| Reading text |
- Opening Delimiter -

(Bloomberg) -- In a post-Roe world, the privacy of people seeking abortions is shaping up to be the next battleground for big technology companies. 

Some investors who support reproductive rights want to know what steps — if any — technology and telecommunication companies will take to protect the data of those looking to terminate pregnancies in states where abortion is now illegal or highly restricted, after the US Supreme Court overturned a 50-year-old case that offered federal protection. 

As a result of the decision, companies like Alphabet Inc.’s Google could face increased pressure from authorities to provide data on anyone suspected of attempting to get an abortion in another state, according to Rhia Ventures, a group that advocates for corporate support for reproductive rights. The quest for data could even extend to women who have miscarried, since they would experience similar medical outcomes to those who have taken an abortion pill, said Shelley Alpern, director of corporate engagement at Rhia. 

“Prosecutors are going to want to come after their search histories, location data, all that sort of thing,” Alpern said. 

Technology companies already respond to thousands of requests for data from law enforcement officials each year and reject very few of them. In the first half of last year, Google received almost 70,000 requests from subpoenas, search warrants and other government queries. Requests covered more than 115,000 accounts, according to the company's transparency report.

Verizon Communications Inc. and AT&T Inc. said they each received more than 100,000 requests for information in the second half of last year. Google, Verizon and AT&T declined to comment on whether that policy might change for abortion law enforcement requests.

States where abortion remains legal have been taking their own steps to bolster support for women from areas where it is not, including a focus on data sharing. Washington Governor Jay Inslee pledged over the weekend to block hardline anti-abortion jurisdictions from learning who travels to the state for the procedure.

Abortion Support

JPMorgan Chase & Co., Facebook owner Meta Platforms Inc. and Starbucks Corp. are among the companies that have pledged to cover costs for employees seeking out-of-state abortions, yet that may not be the case for a majority of American firms.

Of the 350 human resources executives surveyed in late May by consultancy Gartner, 60% said their companies wouldn’t add any new policies in response to changing laws. Fewer than 10% said they would pay for some or all of employee travel costs for an abortion. Meanwhile, Texas lawmakers have warned companies may violate state law if they assist employees in traveling to another state to terminate a pregnancy. 

Earlier this month, Rhia convinced about a third of investors at Lowe’s Cos. and those at TJX Cos. to support a request for the companies to report on the risks to their workforces if abortion were made illegal. At Walmart Inc., where the Walton family controls about 47% of shares, only 13% of investors indicated their support for the proxy proposal. TJX and Lowe’s declined to comment on whether they will engage with shareholders on the topic.

- Closing Delimiter -

| Raw data |

- Opening Delimiter -

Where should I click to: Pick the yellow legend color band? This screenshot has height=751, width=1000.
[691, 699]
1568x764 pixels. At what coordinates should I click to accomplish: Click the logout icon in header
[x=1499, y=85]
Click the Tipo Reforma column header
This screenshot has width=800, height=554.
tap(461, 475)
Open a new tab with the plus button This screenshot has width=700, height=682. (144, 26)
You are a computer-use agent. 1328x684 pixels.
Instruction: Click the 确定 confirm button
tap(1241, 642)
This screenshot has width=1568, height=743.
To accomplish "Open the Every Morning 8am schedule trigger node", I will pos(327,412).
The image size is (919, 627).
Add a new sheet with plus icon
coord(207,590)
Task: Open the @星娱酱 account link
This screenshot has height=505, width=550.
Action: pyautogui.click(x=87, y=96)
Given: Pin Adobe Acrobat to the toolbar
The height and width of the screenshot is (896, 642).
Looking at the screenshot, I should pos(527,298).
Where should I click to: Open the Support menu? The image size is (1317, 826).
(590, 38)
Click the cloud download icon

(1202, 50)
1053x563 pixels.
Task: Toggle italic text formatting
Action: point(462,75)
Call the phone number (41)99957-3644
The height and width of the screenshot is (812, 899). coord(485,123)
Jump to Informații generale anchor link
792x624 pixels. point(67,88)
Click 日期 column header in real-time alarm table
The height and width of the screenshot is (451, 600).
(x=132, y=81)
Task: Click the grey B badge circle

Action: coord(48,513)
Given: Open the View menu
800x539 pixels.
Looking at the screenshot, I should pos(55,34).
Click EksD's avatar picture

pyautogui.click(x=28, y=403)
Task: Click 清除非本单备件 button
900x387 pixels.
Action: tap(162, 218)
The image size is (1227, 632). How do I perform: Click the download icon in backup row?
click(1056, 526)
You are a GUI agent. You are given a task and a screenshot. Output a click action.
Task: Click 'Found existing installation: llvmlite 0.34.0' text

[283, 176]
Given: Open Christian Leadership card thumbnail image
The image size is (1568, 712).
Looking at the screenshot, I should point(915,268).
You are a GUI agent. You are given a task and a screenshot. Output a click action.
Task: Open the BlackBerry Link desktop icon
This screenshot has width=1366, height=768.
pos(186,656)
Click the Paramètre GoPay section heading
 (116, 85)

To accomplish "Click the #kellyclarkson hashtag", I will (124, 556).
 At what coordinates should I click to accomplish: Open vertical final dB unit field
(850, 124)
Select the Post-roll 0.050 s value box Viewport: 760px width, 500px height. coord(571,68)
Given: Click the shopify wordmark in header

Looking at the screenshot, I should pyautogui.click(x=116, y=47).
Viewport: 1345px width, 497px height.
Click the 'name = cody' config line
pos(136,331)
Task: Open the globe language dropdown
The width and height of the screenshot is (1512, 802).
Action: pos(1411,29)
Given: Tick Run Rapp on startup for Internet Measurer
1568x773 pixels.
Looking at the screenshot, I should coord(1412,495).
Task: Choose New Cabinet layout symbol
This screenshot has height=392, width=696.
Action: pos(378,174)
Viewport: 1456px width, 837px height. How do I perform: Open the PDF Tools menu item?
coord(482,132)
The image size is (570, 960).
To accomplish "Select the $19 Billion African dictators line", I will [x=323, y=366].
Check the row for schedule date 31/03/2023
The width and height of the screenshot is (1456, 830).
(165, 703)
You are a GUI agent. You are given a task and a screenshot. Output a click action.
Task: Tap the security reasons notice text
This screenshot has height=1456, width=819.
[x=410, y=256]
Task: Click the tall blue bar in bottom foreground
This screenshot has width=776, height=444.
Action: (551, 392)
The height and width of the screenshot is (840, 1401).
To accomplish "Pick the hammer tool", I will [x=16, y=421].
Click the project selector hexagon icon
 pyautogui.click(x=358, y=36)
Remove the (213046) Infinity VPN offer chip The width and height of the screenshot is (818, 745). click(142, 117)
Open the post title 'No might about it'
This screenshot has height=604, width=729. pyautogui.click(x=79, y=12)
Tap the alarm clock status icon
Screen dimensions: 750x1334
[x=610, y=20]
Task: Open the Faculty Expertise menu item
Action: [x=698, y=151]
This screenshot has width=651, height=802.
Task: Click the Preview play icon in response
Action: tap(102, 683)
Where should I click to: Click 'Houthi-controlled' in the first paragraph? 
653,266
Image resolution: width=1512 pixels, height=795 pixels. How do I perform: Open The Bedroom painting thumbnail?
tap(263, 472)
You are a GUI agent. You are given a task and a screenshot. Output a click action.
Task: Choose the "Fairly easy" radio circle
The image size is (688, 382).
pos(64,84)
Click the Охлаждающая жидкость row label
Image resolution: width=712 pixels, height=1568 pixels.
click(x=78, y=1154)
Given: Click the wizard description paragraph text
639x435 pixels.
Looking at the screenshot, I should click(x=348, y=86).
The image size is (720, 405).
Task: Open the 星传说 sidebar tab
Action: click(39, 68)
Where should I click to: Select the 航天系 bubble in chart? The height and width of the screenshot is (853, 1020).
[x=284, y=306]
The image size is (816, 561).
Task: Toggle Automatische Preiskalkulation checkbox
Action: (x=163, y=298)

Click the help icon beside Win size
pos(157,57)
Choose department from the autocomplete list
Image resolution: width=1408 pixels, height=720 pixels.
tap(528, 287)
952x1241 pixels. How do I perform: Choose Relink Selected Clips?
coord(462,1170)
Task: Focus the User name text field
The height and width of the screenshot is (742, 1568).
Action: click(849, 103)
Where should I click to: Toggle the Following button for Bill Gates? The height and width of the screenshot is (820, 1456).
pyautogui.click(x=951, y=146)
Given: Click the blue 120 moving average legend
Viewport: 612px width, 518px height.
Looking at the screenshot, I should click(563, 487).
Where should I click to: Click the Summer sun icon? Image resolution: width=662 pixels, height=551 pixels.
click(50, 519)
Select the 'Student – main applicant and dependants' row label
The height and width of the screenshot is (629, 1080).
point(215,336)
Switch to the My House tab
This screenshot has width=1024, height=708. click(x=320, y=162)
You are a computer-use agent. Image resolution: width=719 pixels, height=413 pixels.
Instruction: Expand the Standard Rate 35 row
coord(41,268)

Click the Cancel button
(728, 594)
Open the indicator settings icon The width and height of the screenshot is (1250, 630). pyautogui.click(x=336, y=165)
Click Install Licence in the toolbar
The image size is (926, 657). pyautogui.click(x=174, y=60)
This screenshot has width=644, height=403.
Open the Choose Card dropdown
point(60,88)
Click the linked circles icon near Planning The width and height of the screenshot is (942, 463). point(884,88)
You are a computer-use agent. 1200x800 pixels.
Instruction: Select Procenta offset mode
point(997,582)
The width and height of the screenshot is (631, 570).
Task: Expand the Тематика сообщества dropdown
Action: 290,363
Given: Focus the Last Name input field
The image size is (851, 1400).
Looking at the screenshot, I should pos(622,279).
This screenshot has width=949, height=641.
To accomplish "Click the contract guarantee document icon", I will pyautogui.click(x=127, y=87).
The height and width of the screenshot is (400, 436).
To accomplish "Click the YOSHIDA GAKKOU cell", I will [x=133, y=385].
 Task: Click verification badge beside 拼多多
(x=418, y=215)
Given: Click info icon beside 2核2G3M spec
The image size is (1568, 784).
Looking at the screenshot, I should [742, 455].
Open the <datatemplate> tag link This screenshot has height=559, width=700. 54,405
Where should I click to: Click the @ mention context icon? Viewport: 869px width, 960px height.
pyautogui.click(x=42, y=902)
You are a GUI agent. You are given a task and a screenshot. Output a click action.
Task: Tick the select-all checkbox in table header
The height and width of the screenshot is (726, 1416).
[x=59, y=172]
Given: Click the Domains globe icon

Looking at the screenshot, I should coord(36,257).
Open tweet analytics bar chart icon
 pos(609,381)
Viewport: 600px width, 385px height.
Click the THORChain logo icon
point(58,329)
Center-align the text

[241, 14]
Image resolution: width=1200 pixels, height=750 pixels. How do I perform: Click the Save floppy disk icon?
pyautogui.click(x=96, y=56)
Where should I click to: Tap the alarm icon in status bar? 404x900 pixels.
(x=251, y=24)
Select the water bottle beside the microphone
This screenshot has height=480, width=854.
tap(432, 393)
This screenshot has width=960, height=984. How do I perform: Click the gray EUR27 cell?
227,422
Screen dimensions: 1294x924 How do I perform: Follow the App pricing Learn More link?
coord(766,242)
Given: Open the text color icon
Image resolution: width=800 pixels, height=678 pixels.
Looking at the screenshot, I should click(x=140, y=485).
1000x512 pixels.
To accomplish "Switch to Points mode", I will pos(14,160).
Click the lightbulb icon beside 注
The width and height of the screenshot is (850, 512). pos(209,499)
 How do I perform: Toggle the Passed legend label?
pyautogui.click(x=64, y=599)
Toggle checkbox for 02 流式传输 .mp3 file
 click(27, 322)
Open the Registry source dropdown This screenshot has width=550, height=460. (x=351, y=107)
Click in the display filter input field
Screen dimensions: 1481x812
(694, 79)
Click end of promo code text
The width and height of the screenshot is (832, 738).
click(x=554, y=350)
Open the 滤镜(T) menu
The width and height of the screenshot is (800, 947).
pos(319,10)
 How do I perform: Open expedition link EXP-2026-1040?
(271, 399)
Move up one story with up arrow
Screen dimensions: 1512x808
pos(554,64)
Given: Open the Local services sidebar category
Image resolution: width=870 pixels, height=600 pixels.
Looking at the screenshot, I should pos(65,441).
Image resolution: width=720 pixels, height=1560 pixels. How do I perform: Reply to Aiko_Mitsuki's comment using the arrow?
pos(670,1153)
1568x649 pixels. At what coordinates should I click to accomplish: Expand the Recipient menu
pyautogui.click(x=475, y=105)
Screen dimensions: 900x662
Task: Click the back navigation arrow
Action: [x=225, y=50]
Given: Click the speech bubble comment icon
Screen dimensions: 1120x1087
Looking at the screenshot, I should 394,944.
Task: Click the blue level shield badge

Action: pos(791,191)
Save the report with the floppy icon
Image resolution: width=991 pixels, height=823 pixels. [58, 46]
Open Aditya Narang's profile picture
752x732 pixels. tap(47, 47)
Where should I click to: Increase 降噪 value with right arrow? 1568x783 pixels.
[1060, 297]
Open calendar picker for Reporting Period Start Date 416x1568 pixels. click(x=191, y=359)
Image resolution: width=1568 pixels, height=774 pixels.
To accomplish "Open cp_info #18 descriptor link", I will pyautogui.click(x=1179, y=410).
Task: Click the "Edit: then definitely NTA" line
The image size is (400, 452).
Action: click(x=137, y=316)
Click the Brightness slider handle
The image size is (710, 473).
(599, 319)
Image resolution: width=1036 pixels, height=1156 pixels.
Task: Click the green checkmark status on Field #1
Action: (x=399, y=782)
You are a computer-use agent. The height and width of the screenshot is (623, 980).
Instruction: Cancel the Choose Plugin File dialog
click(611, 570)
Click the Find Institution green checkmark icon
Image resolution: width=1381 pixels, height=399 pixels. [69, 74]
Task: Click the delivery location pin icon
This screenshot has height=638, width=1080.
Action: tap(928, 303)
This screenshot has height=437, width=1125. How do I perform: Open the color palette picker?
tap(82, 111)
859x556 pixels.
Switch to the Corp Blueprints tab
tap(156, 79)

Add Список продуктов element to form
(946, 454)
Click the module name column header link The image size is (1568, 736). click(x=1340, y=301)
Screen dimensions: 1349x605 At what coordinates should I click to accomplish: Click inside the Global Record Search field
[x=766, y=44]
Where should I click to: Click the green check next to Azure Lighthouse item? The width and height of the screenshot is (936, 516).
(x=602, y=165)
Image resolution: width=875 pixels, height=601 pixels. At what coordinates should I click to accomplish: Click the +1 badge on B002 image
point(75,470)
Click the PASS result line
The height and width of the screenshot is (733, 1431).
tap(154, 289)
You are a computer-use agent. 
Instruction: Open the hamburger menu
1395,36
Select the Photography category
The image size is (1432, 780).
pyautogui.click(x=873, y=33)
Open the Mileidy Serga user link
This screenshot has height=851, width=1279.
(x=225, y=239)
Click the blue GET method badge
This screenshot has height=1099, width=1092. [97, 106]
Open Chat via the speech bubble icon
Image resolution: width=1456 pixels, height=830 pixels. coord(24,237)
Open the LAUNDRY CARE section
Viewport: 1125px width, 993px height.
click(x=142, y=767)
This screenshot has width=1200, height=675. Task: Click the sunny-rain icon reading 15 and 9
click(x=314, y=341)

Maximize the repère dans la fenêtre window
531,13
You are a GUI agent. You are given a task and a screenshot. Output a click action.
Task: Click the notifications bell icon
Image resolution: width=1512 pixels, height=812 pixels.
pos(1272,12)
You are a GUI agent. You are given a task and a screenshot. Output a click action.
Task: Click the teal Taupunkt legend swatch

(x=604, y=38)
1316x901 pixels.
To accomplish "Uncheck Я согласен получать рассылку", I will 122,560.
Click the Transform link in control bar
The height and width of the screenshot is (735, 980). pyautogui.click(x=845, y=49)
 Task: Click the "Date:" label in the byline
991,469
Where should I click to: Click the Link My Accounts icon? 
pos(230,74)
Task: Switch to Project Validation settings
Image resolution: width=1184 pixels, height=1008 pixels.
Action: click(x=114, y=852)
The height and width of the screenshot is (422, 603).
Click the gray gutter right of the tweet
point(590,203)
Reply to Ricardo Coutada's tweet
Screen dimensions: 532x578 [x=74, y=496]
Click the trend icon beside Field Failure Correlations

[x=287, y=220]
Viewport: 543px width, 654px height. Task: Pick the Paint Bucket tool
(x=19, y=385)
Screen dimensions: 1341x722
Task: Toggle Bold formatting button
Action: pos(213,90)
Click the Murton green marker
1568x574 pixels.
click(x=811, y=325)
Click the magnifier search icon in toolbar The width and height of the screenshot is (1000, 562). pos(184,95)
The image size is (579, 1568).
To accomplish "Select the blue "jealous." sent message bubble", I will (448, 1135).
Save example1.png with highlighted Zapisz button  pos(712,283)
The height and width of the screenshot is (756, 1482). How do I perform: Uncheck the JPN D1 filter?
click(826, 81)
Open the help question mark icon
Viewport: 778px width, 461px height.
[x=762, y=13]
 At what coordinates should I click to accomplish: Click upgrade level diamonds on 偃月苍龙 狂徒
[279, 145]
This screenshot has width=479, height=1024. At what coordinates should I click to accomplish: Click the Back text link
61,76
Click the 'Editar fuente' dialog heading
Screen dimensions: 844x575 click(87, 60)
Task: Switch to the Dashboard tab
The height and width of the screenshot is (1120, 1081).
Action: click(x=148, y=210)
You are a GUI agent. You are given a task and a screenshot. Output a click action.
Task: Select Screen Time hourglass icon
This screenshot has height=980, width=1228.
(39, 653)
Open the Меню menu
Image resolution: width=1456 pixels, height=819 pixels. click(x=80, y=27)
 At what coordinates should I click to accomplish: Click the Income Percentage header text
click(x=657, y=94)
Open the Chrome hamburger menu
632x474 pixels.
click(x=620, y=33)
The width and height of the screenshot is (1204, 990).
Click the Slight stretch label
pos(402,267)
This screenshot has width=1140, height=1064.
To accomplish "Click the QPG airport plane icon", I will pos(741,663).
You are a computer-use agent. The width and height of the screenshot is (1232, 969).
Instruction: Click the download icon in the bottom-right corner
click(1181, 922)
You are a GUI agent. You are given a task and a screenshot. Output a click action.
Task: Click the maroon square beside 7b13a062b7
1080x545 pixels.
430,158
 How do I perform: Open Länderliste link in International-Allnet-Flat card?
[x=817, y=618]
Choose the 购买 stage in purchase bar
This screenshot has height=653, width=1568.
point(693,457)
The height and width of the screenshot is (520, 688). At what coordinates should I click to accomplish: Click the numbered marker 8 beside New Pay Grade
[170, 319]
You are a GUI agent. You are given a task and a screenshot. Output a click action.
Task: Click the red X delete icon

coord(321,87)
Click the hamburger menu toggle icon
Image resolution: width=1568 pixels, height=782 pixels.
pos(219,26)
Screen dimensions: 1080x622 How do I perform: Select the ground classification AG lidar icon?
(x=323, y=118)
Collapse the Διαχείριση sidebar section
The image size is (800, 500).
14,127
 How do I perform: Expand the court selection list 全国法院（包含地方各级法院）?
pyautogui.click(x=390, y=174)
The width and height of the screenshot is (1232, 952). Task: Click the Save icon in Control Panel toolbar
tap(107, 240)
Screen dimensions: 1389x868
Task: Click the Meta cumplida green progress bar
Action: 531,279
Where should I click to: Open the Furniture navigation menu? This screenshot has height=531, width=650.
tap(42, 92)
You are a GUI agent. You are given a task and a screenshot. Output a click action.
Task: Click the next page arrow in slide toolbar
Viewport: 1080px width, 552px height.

- Closing Delimiter -

| Required tasks |
- A) According to the article on abortion data privacy, why could the search for data reach women who have miscarried? Answer in one to three sentences.
- B) Write the next passage of the article on abortion data privacy, picking up after its final sentence.
The entries are unrelated to the article on abortion data privacy.

| Responses to the tasks |
- A) Women who have miscarried would experience medical outcomes similar to those of people who have taken an abortion pill. For that reason, the demand for data could extend to them as well.

- B)
Beyond responding to pro-choice investors, companies also face growing backlash from some conservative shareholders who see them as going too far in addressing concerns over environmental, social and governance issues. 

At annual meetings in April and May, the National Center for Public Policy Research — a conservative group that pushes for free-market solutions to policy issues — asked shareholders at a half dozen companies including AT&T, Citigroup and Twitter Inc. to support reports on the risks of diversity policies for employees who are not a member of a minority group. 

While the proposals failed to attract more than 4% support from any company, the center will likely continue to focus the broader corporate foray into taking positions on social issues, according to Scott Shepard director of the center’s Free Enterprise Project.

“We’re going to work with C-suites in the context of metaphorically shaking them by the ears and waking them up to all the unnecessary litigation risk, legislative risk, reputational risk, and activism risk that they’re opening themselves up to,” Shepard said.

Rhia is similarly redoubling its efforts. It has asked several companies to disclose their political and election spending related to access to reproductive health care, a proposal that garnered support from 44% of investors at AT&T Inc.

The company spent at least $16.4 million on politicians and organizations “working to weaken women’s access to reproductive health care” in the 2016 to 2018 election cycle, Rhia said in a regulatory filing in March ahead of the May meeting. AT&T said its donations are bi-partisan and are the result of its broad participation in the political process, according to the filing. 

“For companies, there’s no escaping they’re at a crossroads,” Rhia’s Alpern said. “They either take the moment to upgrade their policies and benefits or risk being seen by some portion of the talent pool as relics.”